課題:
1. 河名マストのインタビュー記事にある「自分が想像していたのより、倍以上のスピードで進めています。」を英語に訳してください。
2. 河名マストのインタビュー記事によれば、LFA138はどこで開催されますか。
3. 河名マストのインタビュー記事を、最後の問いかけの後から書き継いでください。

··· 原文

【LFA138】MMAデビュー戦から1年で、LFAで戦う河名マスト―01―「殴られる痛みを知っての怖さ」
【写真】米国時間の2日の夜にオクラホマ入りする河名マスト(C)MMAPLANET
5日(金・現地時間)にオクラホマ州ショーニーのグランドホテル・カジノ&リゾートで開催されるLFA138。同大会には田中路教と河名マストの日本人選手揃い踏みが実現する。
アライジャ・ジョンズと対戦する河名は、MMAデビューから1年と2週間強、7戦目で北米最大のフィーダーショーで戦う機会を手にした。グレコローマンレスラーからMMAファイターへ。急激に同化が進む河名にMMAファイターとしての進化の度合いを尋ねた。
――渡米まで1週間(※取材は7月26日に行われた)。今の心境を教えてください。
「米国で試合があることに関して、特別感はあまりないです。10日後に試合がある、そういう気持ちですね。MMAに転向して、初めて米国で戦う。その現実にイメージを鮮明に持つことができていないが故に気持ちも楽というのか(笑)」
――深く考えないようにしている部分はありますか。
「なんですかね……。いまだにケージの中に入るまで、腹の括り方が決まっていないというか。良くも悪くも戦うことがイメージできていない。ケージに入ってやっと、腹が決まるというか……」
――では試合前に恐怖感などないということでしょうか。
「そうですね」
――逆に凄くないですか。
「アハハハ。レスリング時代も米国では1度ですが、海外ではヨーロッパでも戦っていますし。時差対策とかしなくても、どこでも眠れる体質なんです。逆に『寝られなくても良いや』と思っているので」
――人間はいずれ眠くなるから、と(笑)。
「それに試合当日になると、眠いだとか言っていられなくなりますし」
――そういう心境で迎えるLFA初陣。改めてLFAで戦うことをどのように捉えていますか。
「確実に目標にしているUFCに近づけている。自分が想像していたのより、倍以上のスピードで進めています。そこに関しては、上手くいっている感覚です」
――昨年末に中村倫也選手との対談で、最短で再来年には言っていた時よりトントン拍子ということですね。

······
··· データセット

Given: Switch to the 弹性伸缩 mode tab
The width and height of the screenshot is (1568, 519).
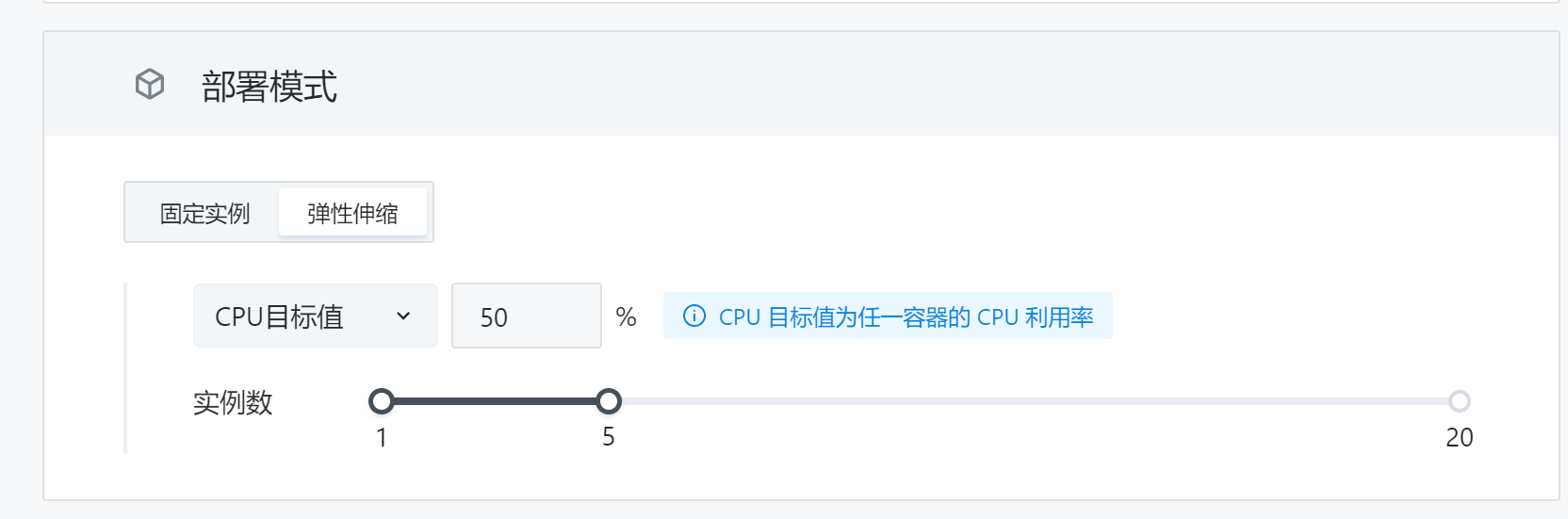Looking at the screenshot, I should tap(352, 213).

······

解答:
1. I am progressing at more than twice the speed I had imagined.

2. オクラホマ州ショーニーのグランドホテル・カジノ&リゾートです。

3.
「そもそも残された時間が少ないと自覚しているので、とにかくチャンスがあるならすぐにでも米国で試合がしたい。それが叶ったのは凄く嬉しいです」
――ロータス世田谷の練習仲間は、LFAで戦うことで何か反応はありましたか。
「特別変わったところはないと思います(笑)。『米国か。良いね』という感じですね。外国人選手の雑なところ、粗さがあるので、そこはアドバイスをもらいながら調整してきました」
――レスリング時代も外国人選手には日本人にはない粗さ、雑な部分はあったのでしょうか。
「う~ん、粗いというかパワーがありますね。これぐらいの力で押し込んでくるだろうとか、抵抗してくるだろうという自分の想定している力を越えてくる感じはありました。シンプルにパワーがあるうえでのテクニックだと思います」
――打撃になると明らかに粗い、テクニック・レスのファイターが存在します。この1年間の練習で、MMAの粗さへの対応はできるようになったと考えていますか。
「相手が粗ければ粗いほど、自分の形にはめこんだ時は気持ちが良いだろうと思うので、いかに自分のペースで戦えるのかは考えています」
――過去の試合で一番パワーがあったのは、デビュー戦のジェイク・ウィルキンス戦だと思います。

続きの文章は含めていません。